MELBOURNE, Oct. 13 (PNA/Xinhua) — The increasing amount of time children spend looking at screens — TV, computer and mobile phone — could be responsible for the rising incidence of degenerative eye problems, an Australian expert has warned.

Christine Nearchou, a paediatric and binocular vision expert from the University of Melbourne, said that the prevalence of myopia, or short-sightedness, has risen to as high as 90 percent in some populations and it is only going to get worse.

Short-sightedness is an inability to properly see objects that are far away, with objects often appearing blurry, that gets worse as time progresses.

“Its prevalence is enormous. In the Asian population, prevalence among adults can be up to 90 percent. It’s been increasing exponentially in the last 30 years,” Nearchou told Xinhua on Thursday.

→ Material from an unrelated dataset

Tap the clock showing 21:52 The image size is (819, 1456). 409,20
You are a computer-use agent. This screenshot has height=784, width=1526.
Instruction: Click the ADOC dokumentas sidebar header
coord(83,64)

“Once one becomes myopic, short-sightedness will progress as they get older. The earlier we become short-sighted the more short-sightedness we have by the time we are in our adult years and that can have lots of far-reaching effects such as increasing the risk of eye disease.”

Myopia affects up to 2.3 billion people in the world, with Singapore having the worst rate of myopia in the world at 90 percent, prompting the World Health Organization (WHO) to label the condition an epidemic.

Nearchou said that changes in society, such as spending more time indoors and more time looking at screens at a close proximity, were the likely reasons for the rise in myopia, particularly among children.

Short-sightedness occurs as a result of the eye growing too long. As the eye stretches, light taken in from a long distance lands in front of the retina rather than on the retina, causing the image to be blurry.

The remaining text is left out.